Thursday, August 13, 2009

People need to learn resoluteness. At one point of your life, you have them saying one thing at one point only to absolutely contradict it.
"nitthin, you are responsible" thats what my teacher said when i broke a test-tube in high school.
" you are not at all responsible". Thats what my profs say now. Well DUHH! is it my fault mechanical engineering labs dont have test tubes?......what people don't get is for everything that somebody says about somebody else at a given time, another person will say, at the same situation at another point of time, the absolute opposite of it. Its a law Murphy forgot putting up, because he didn't care to remember.
The fan rotates.what most people don't notice is that fans always rotate in a clockwise direction.but then coming to think of it, they also don't notice the shit under their shoes.Its funny how the a one ton AC hums. I thought these heavy ones scream.But it turns out that they hum.Hum.Tum.The fun part about songs is they slow down time.time also slows down in a lecture.Maybe all lecturers were sopranos in their previous birth, or aimed to be one someday but ended up at the wrong end of the rainbow.If P.K.Rhotagi ended up being a soprano, he would be more famous for his facial twitches that his voice, which sounds like a mating frog having a bad stomach day.There is something I am really missing,not sure about it, maybe its sanity. or maybe its just me.

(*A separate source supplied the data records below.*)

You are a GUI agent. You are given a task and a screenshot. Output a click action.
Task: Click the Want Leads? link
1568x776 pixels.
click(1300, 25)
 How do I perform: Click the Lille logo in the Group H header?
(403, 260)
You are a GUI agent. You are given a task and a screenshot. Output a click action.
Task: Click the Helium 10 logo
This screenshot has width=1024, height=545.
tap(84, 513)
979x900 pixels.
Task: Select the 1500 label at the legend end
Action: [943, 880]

"you raise me up"- song by josh groban.what a song.Now what shall I say, here goes the lyrics
you raise me up, so that I fall flat on my face.
you raise me up, and I fall again like a coconut from a tree.
you raise me up, not knowing I am a jerk,
you raise me up, ....... but who cares.

you wake me up, abcde ...12456....!@# fghijk.....;
you raise me up,.....................;
you wake me up,oh; what a pain to my sleep,
you raise me up, but who the fuck likes waking up?
you raise me up, to rip off tunes from titanic.
you raise me up,like I really care,
you raise me up, why, oh why, do you even care?